:: SUPPLIED DATA ::
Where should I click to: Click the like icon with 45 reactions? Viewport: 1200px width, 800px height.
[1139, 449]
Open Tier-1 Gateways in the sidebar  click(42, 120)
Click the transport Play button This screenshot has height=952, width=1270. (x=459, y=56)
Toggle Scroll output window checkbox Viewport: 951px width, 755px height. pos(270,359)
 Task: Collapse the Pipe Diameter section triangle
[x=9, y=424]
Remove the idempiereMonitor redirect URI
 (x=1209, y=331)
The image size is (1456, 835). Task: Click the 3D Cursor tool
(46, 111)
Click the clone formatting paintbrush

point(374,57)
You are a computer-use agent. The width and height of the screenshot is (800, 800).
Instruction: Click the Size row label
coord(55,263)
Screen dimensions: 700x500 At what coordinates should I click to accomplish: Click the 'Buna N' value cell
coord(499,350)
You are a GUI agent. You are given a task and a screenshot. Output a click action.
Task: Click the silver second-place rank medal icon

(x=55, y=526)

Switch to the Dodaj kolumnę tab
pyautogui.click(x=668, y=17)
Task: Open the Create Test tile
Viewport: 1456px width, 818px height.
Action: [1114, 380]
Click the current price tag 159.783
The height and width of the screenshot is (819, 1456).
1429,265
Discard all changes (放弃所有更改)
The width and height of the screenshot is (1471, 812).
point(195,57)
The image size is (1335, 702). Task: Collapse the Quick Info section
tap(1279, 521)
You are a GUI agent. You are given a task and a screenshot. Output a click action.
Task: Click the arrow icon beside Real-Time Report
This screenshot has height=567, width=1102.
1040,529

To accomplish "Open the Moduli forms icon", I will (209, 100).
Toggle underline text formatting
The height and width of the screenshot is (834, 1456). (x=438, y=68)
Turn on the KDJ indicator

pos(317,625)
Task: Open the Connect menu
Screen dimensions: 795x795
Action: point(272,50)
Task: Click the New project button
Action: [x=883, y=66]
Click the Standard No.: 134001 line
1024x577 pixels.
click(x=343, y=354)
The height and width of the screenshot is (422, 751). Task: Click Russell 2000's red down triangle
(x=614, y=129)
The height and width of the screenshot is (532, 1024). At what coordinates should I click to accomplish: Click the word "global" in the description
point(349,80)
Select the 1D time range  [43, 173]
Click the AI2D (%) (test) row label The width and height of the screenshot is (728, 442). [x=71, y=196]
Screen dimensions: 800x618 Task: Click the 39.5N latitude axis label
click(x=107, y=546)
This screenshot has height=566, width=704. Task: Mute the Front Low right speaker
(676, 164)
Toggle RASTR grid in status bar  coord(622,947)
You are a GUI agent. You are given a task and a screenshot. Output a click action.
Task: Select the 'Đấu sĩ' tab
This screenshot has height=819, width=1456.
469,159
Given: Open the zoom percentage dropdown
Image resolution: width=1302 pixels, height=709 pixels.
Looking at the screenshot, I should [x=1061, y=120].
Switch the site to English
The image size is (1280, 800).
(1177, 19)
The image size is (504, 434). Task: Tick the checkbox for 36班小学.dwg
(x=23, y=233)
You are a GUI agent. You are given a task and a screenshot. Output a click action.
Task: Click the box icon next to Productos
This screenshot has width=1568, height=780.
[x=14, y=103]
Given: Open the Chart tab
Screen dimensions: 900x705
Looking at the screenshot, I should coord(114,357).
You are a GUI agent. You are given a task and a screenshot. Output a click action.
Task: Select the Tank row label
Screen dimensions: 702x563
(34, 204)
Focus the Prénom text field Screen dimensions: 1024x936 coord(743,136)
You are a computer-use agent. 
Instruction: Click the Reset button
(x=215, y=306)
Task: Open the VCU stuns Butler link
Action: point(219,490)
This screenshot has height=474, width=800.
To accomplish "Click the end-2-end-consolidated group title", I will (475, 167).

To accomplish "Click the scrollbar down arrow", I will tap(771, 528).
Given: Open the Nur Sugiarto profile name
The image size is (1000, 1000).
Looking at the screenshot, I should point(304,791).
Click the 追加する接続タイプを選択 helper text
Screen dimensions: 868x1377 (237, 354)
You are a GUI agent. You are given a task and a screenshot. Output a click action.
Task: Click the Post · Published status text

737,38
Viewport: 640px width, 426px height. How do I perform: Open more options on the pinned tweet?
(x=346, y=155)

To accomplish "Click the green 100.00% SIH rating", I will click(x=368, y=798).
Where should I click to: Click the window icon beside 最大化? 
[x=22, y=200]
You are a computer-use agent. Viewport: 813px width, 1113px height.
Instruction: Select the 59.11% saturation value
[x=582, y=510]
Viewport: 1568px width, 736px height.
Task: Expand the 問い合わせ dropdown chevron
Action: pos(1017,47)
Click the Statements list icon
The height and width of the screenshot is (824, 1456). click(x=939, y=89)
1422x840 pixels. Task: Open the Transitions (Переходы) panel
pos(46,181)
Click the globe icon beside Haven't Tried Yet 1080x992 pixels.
:::
# PROBLEM REQUIREMENTS:
Identify each line of the listing above that contains the word "pixels", treating uppercase and lowercase as distinct, and copy every such line in full.

# PROBLEM SOLUTION:
1024x577 pixels.
Image resolution: width=1302 pixels, height=709 pixels.
1422x840 pixels. Task: Open the Transitions (Переходы) panel
Click the globe icon beside Haven't Tried Yet 1080x992 pixels.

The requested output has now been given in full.